### Task description
Every line of the listing belongs in your answer exactly as written; the images do not.

== Segment start ==

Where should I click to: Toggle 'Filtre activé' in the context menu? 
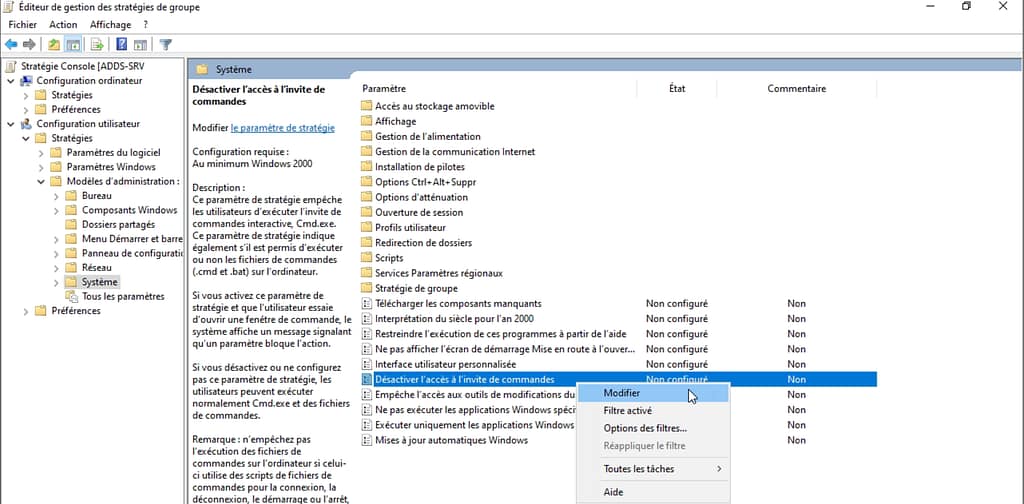click(x=628, y=411)
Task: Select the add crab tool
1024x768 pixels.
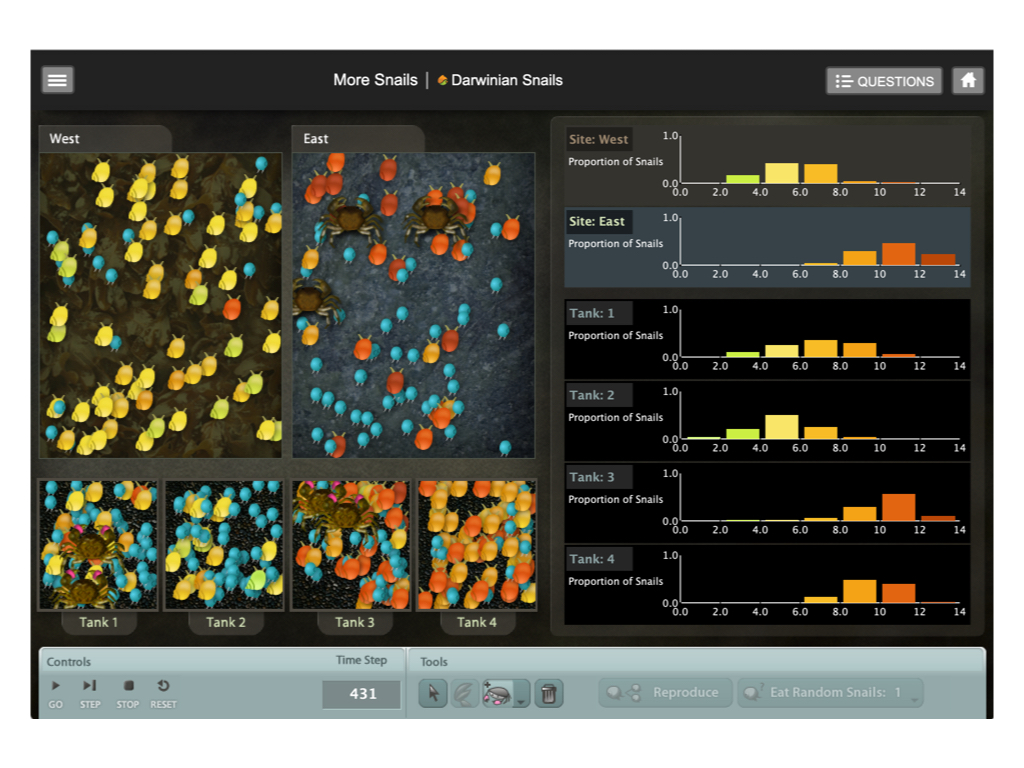Action: pos(498,693)
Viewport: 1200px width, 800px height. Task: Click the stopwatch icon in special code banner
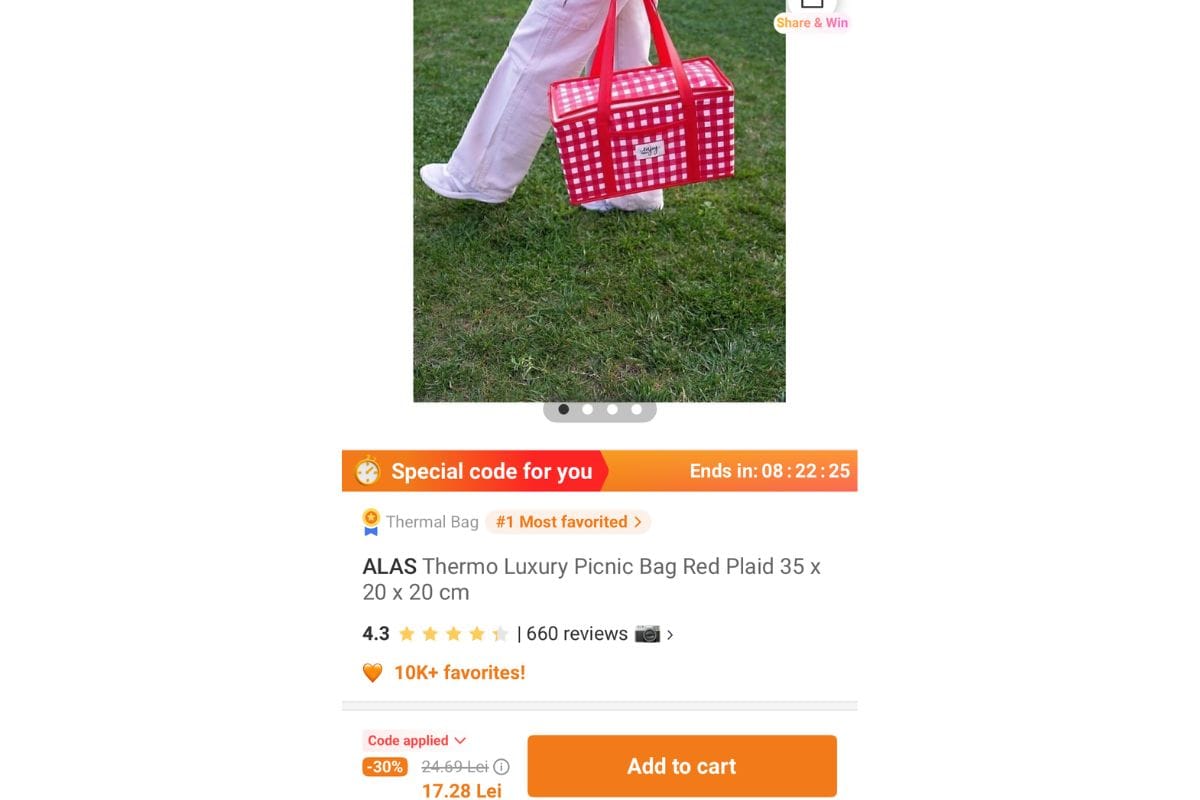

== Segment end ==

### Result of this task
Where should I click to: Toggle 'Filtre activé' in the context menu? 
click(x=628, y=411)
Task: Select the add crab tool
1024x768 pixels.
Action: pos(498,693)
Viewport: 1200px width, 800px height. Task: Click the stopwatch icon in special code banner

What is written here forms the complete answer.